< Psalmen 140 >

1 Voor muziekbegeleiding. Een psalm van David. Red mij, Jahweh, uit de macht van de bozen, Behoed mij voor den man van geweld:
For the choirmaster. A Psalm of David. Rescue me, O LORD, from evil men. Protect me from men of violence,
2 Die kwaad verzinnen in hun hart, Dag in, dag uit blijven twisten;
who devise evil in their hearts and stir up war all day long.
3 Die scherpe tongen hebben als slangen, En adderengif op hun lippen.
They sharpen their tongues like snakes; the venom of vipers is on their lips.
4 Bescherm mij, Jahweh, tegen de macht van den boze, Behoed mij voor den man van geweld, Die mij de voet trachten te lichten,
Guard me, O LORD, from the hands of the wicked. Keep me safe from men of violence who scheme to make me stumble.
5 Mij klemmen en strikken durven leggen, Netten spannen langs mijn weg, En een val voor mij zetten.
The proud hide a snare for me; the cords of their net are spread along the path, and lures are set out for me.
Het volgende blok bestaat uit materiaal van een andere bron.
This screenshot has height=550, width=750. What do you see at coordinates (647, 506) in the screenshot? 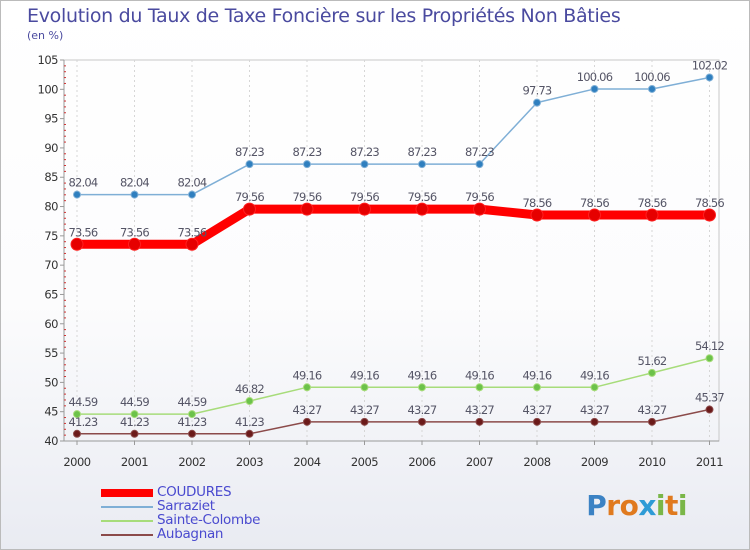
I see `logo-letter: x` at bounding box center [647, 506].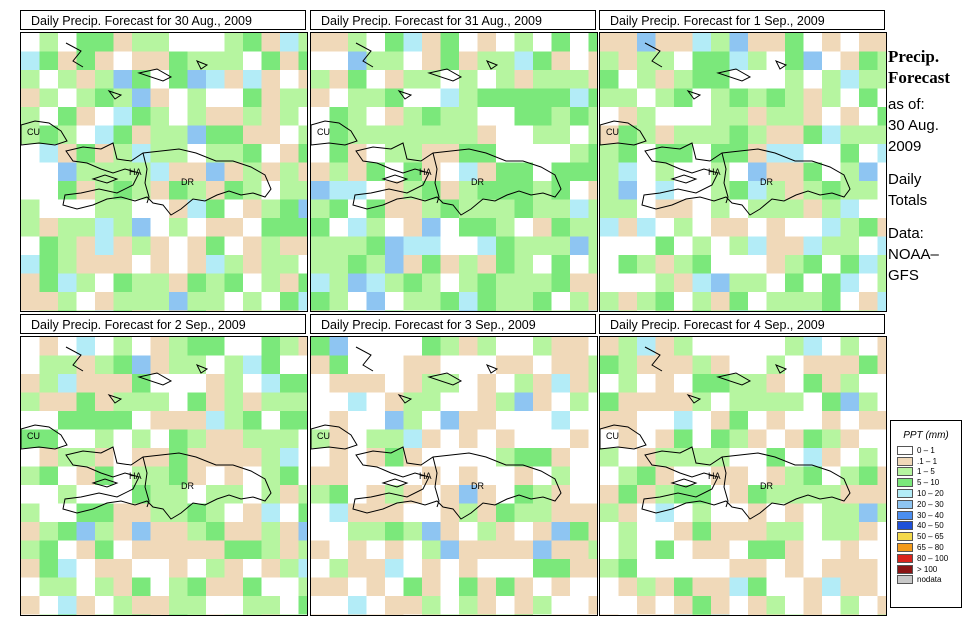 Image resolution: width=975 pixels, height=635 pixels. I want to click on sidebar-title-line2: Forecast, so click(919, 78).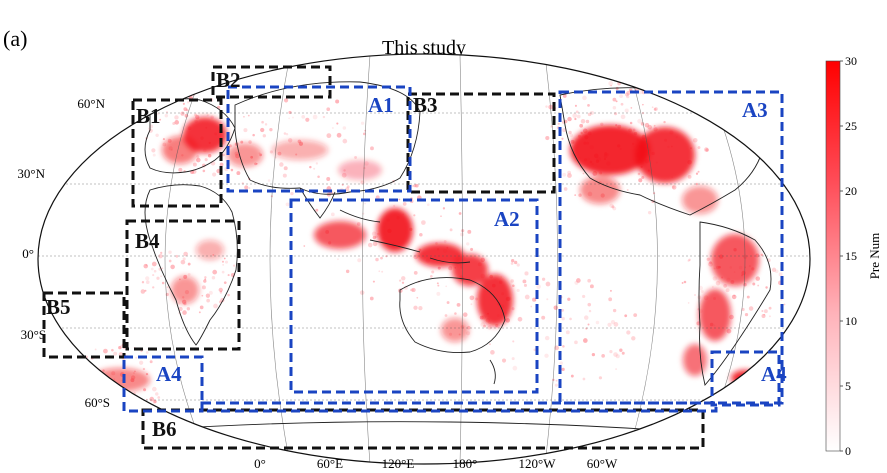  What do you see at coordinates (424, 48) in the screenshot?
I see `map-title: This study` at bounding box center [424, 48].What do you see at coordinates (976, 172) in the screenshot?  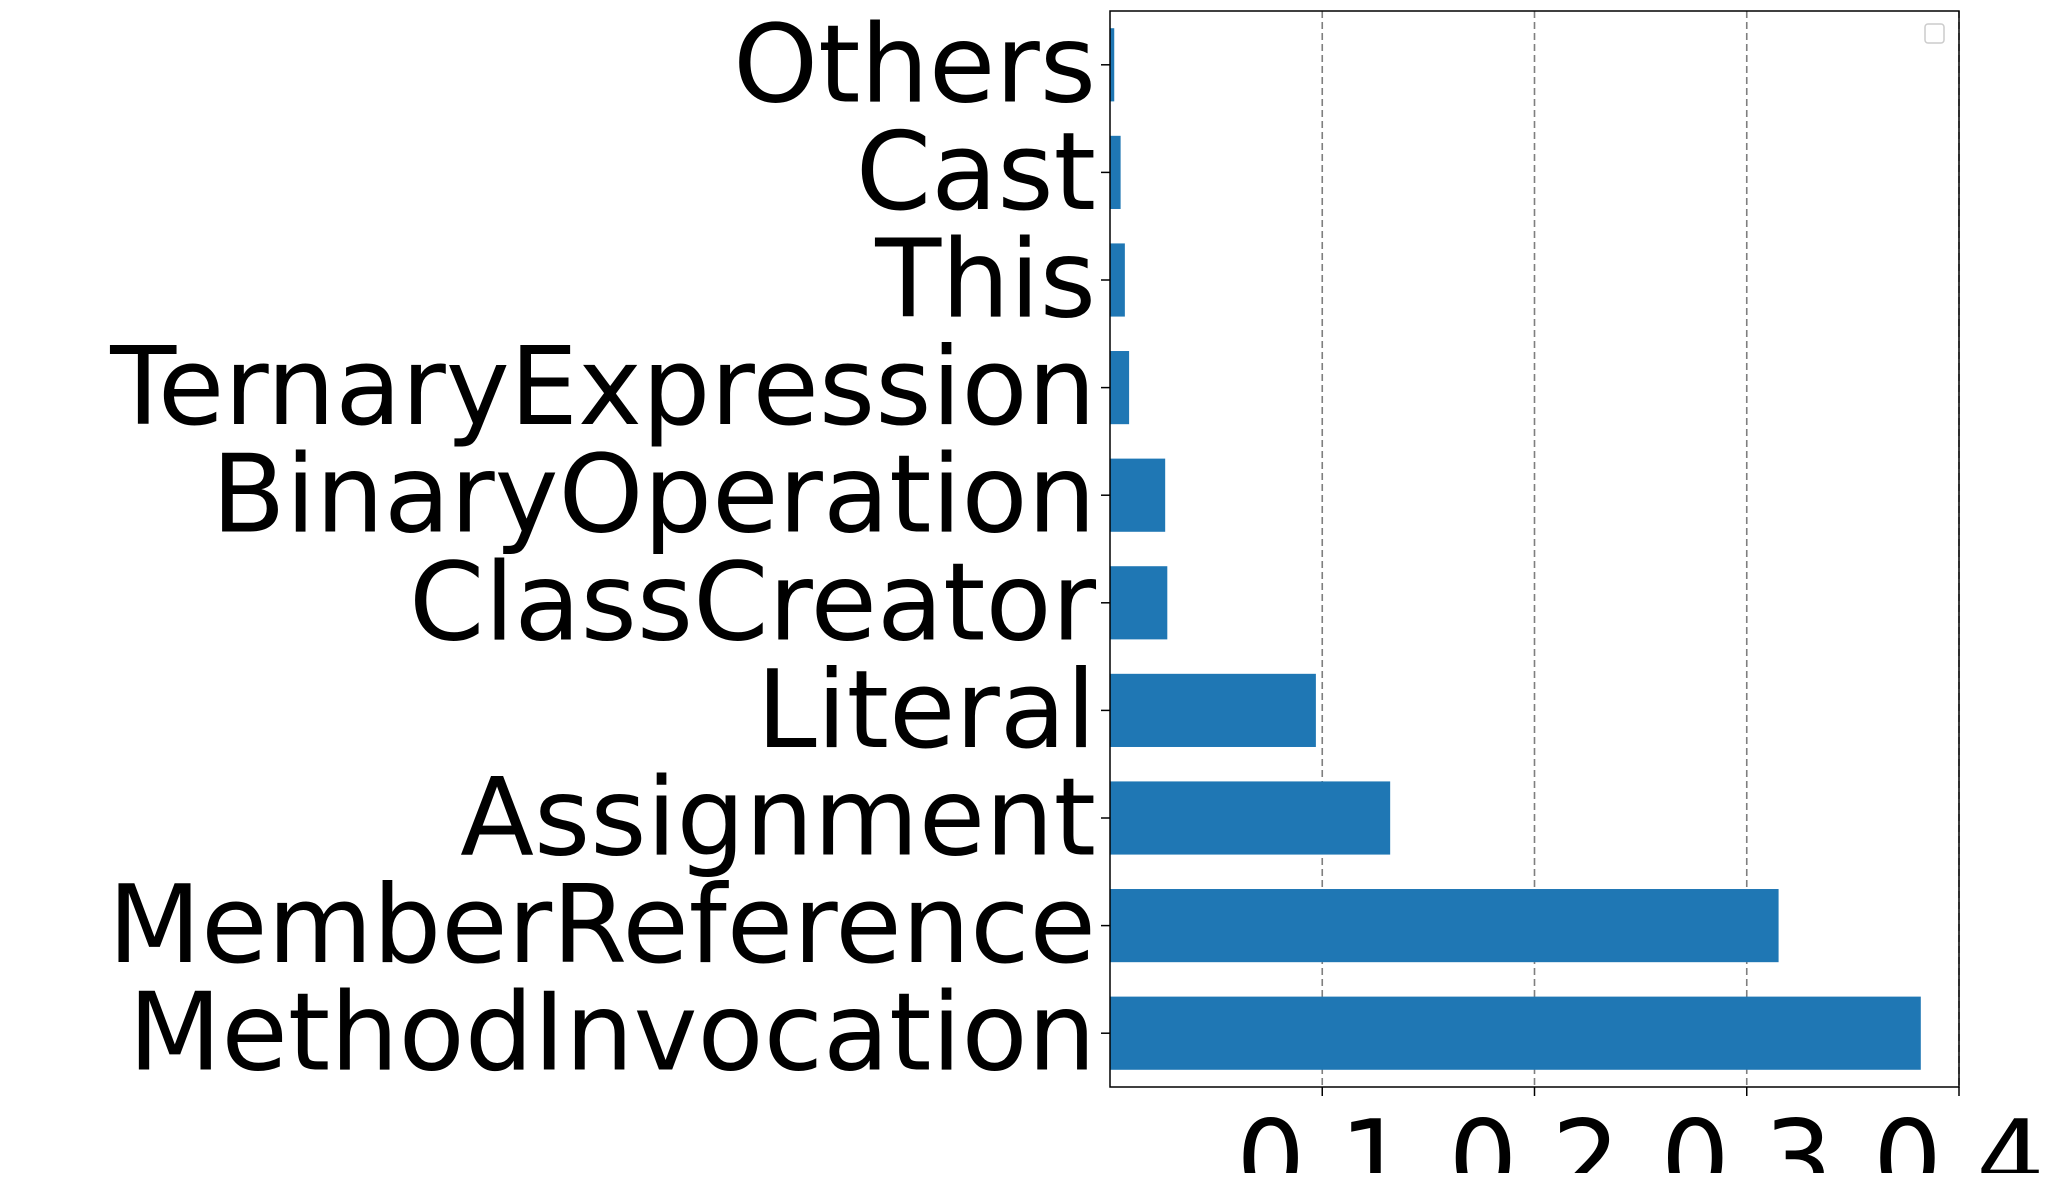 I see `y-tick-label: Cast` at bounding box center [976, 172].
6 Ik zeg tot Jahweh: Gij zijt mijn God, Hoor naar mijn smeken, o Jahweh!
I say to the LORD, “You are my God.” Hear, O LORD, my cry for help.
7 Jahweh, mijn Heer, Gij zijt mijn machtige Helper, Gij beschut mijn hoofd op de dag van de strijd.
O GOD the Lord, the strength of my salvation, You shield my head in the day of battle.
8 Jahweh, laat de opzet der bozen niet slagen, Hun aanslag niet lukken.
Grant not, O LORD, the desires of the wicked; do not promote their evil plans, lest they be exalted.
9 Laat mijn belagers hun hoofd niet verheffen, Maar de vloek van hun eigen lippen ze treffen;
May the heads of those who surround me be covered in the trouble their lips have caused.
10 Laat het vurige kolen op hen regenen, In kuilen hen vallen, waaruit ze niet opstaan.
May burning coals fall on them; may they be thrown into the fire, into the miry pits, never to rise again.
11 Moge de kwaadspreker geen voorspoed genieten op aarde, Maar onheil den geweldenaar meedogenloos vervolgen!
May no slanderer be established in the land; may calamity hunt down the man of violence.
12 Ik weet, dat Jahweh den ongelukkige recht zal verschaffen, En gerechtigheid aan de armen;
I know that the LORD upholds justice for the poor and defends the cause of the needy.
13 Dan zullen de vromen uw Naam verheerlijken, De deugdzamen voor uw aangezicht wonen!
Surely the righteous will praise Your name; the upright will dwell in Your presence.